§ **EXERCISE INSTRUCTIONS**:
Could you reproduce the rows below word for word, keeping every line in its original order?
[BEGIN INPUT DATA]
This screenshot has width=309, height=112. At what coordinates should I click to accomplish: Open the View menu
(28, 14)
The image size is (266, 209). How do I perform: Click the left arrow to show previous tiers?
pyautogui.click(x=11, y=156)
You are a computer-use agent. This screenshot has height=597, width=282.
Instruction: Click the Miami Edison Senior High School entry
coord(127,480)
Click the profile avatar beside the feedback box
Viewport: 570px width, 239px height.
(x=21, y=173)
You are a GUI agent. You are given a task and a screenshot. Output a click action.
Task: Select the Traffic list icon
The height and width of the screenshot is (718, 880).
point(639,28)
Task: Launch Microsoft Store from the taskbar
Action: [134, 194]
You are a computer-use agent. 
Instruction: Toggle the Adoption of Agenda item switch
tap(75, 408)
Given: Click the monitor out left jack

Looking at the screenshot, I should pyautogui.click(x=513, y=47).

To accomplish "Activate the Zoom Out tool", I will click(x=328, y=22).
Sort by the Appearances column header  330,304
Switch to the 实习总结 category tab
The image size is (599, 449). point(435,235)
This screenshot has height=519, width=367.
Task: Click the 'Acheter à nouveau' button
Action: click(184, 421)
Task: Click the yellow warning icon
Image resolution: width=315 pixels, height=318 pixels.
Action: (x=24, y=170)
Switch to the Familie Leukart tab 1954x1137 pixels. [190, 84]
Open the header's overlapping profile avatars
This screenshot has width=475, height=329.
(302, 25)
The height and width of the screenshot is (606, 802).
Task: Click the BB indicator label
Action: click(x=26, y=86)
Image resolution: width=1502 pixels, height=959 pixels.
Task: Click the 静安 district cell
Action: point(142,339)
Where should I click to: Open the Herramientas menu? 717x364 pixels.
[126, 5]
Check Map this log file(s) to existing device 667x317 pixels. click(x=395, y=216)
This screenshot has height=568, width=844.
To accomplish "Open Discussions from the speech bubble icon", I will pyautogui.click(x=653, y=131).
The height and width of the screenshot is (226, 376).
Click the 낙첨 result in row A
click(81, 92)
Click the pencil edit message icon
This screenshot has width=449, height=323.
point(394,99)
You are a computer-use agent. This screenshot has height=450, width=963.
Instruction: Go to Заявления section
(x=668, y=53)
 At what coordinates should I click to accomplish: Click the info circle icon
[END INPUT DATA]
§ **SOLUTION BELOW**:
This screenshot has width=309, height=112. At what coordinates should I click to accomplish: Open the View menu
(28, 14)
The image size is (266, 209). How do I perform: Click the left arrow to show previous tiers?
pyautogui.click(x=11, y=156)
You are a computer-use agent. This screenshot has height=597, width=282.
Instruction: Click the Miami Edison Senior High School entry
coord(127,480)
Click the profile avatar beside the feedback box
Viewport: 570px width, 239px height.
(x=21, y=173)
You are a GUI agent. You are given a task and a screenshot. Output a click action.
Task: Select the Traffic list icon
The height and width of the screenshot is (718, 880).
point(639,28)
Task: Launch Microsoft Store from the taskbar
Action: [134, 194]
You are a computer-use agent. 
Instruction: Toggle the Adoption of Agenda item switch
tap(75, 408)
Given: Click the monitor out left jack

Looking at the screenshot, I should pyautogui.click(x=513, y=47).

To accomplish "Activate the Zoom Out tool", I will click(x=328, y=22).
Sort by the Appearances column header  330,304
Switch to the 实习总结 category tab
The image size is (599, 449). point(435,235)
This screenshot has height=519, width=367.
Task: Click the 'Acheter à nouveau' button
Action: click(184, 421)
Task: Click the yellow warning icon
Image resolution: width=315 pixels, height=318 pixels.
Action: (x=24, y=170)
Switch to the Familie Leukart tab 1954x1137 pixels. [190, 84]
Open the header's overlapping profile avatars
This screenshot has width=475, height=329.
(302, 25)
The height and width of the screenshot is (606, 802).
Task: Click the BB indicator label
Action: click(x=26, y=86)
Image resolution: width=1502 pixels, height=959 pixels.
Task: Click the 静安 district cell
Action: point(142,339)
Where should I click to: Open the Herramientas menu? 717x364 pixels.
[126, 5]
Check Map this log file(s) to existing device 667x317 pixels. click(x=395, y=216)
This screenshot has height=568, width=844.
To accomplish "Open Discussions from the speech bubble icon", I will pyautogui.click(x=653, y=131).
The height and width of the screenshot is (226, 376).
Click the 낙첨 result in row A
click(81, 92)
Click the pencil edit message icon
This screenshot has width=449, height=323.
point(394,99)
You are a computer-use agent. This screenshot has height=450, width=963.
Instruction: Go to Заявления section
(x=668, y=53)
 At what coordinates should I click to accomplish: Click the info circle icon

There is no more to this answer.